Even after the death of Stalin in the Soviet Union and Klement Gottwald in Czechoslovakia the 1950s remained a period of high political tension between East and West. The Cold War was at its height; with it came the arms race and the space race. Here is Czechoslovakia’s president Antonín Novotný, in a New Year radio address on January 1 1958:
“Last year saw historic successes in Soviet science and technology. In the form of artificial satellites, mankind took a first step into space. The Soviet Union achieved supremacy in rocket technology, and further developed its supremacy in the peaceful use of atomic energy. All these successes are not directed towards military goals, but aim to make man richer and happier.”

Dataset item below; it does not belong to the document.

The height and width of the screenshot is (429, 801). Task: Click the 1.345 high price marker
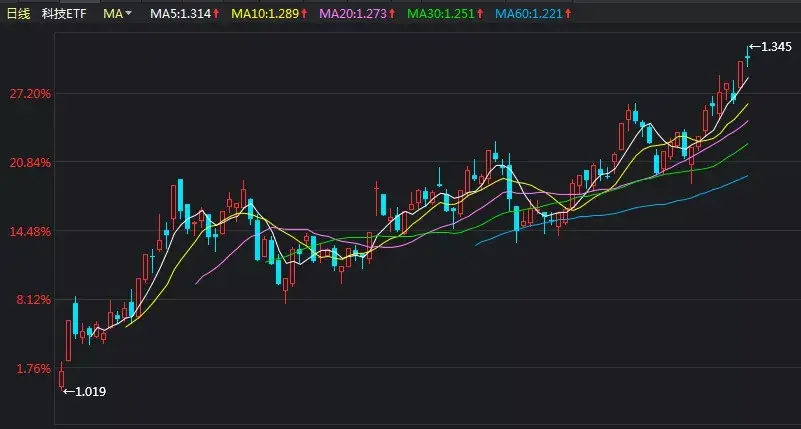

Three years later, on April 12 1961, the 27-year-old Soviet cosmonaut Yuri Gagarin became the first man in space, and, of course, Czechoslovak Radio reported on the moment:
“For the first time, a man is speaking from the heavens, Major Yuri Alexeyevich Gagarin….”

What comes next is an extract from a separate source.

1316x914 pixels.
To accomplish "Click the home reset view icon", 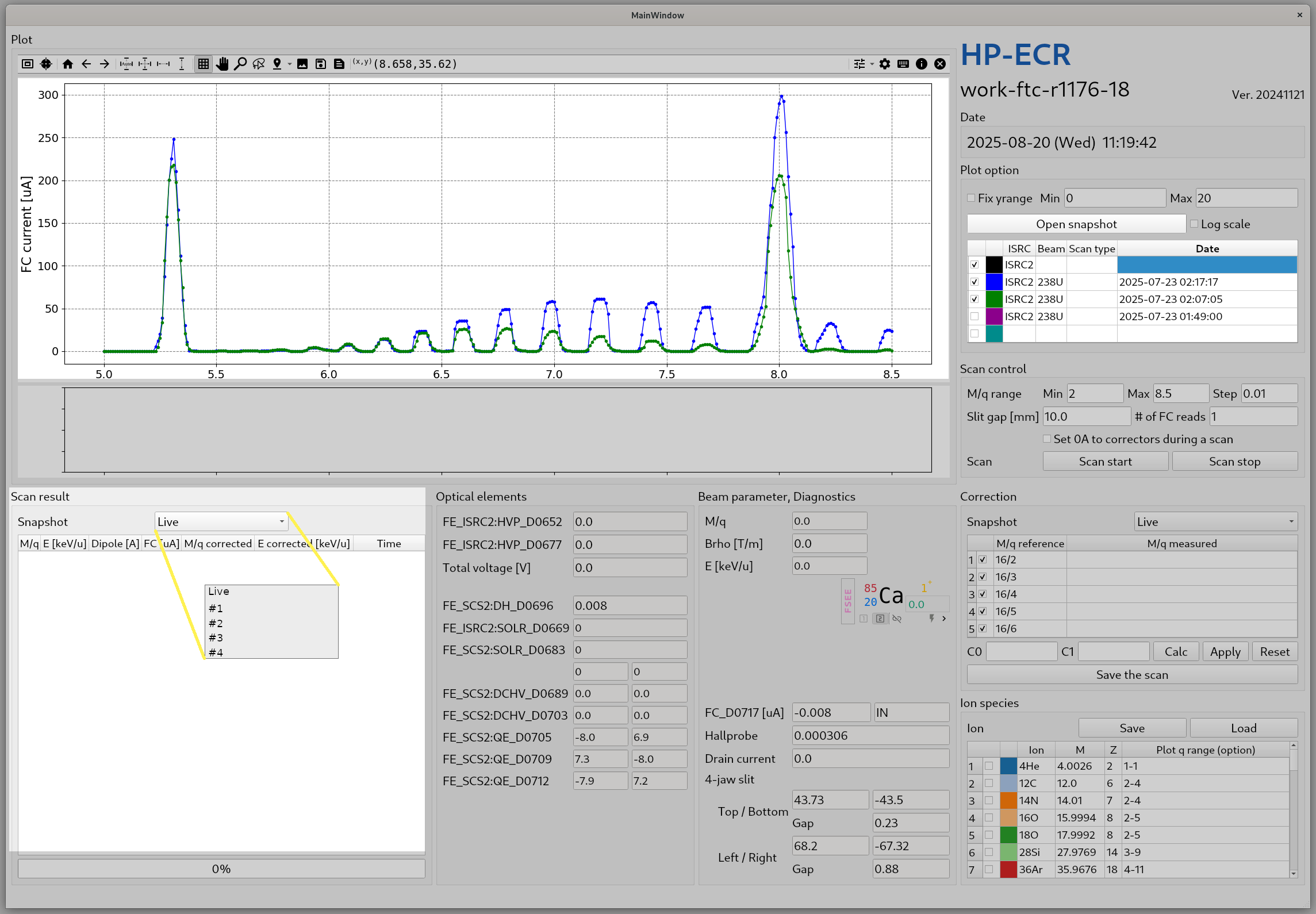I will pos(68,64).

Gagarin’s voice may have been all but incomprehensible, but history had been made, and the Soviets had won a major battle in the space race. Following his historic flight, Gagarin embarked on a world tour and the very first city he visited, just two weeks after his return to the earth’s atmosphere, was Prague. Czechoslovak Radio asked him if he had a message for listeners:
Two children, Saša Málková and Pavel Šolc, both members of the Czechoslovak Radio children’s ensemble, were given the special honour of presenting Comrade Gagarin with a recording of songs composed by Czechoslovak composers in honour of his flight. They had even prepared a few words in Russian.
Gagarin replied by thanking the children
“I wish your choir much success. I hope that you will become truly great artists, and I wish happiness to all children in the Czechoslovak Republic.”
Yuri Gagarin went on to retrain as a fighter pilot, and died tragically in a crash during a training flight just seven years later. He is buried in the walls of the Kremlin on Moscow’s Red Square.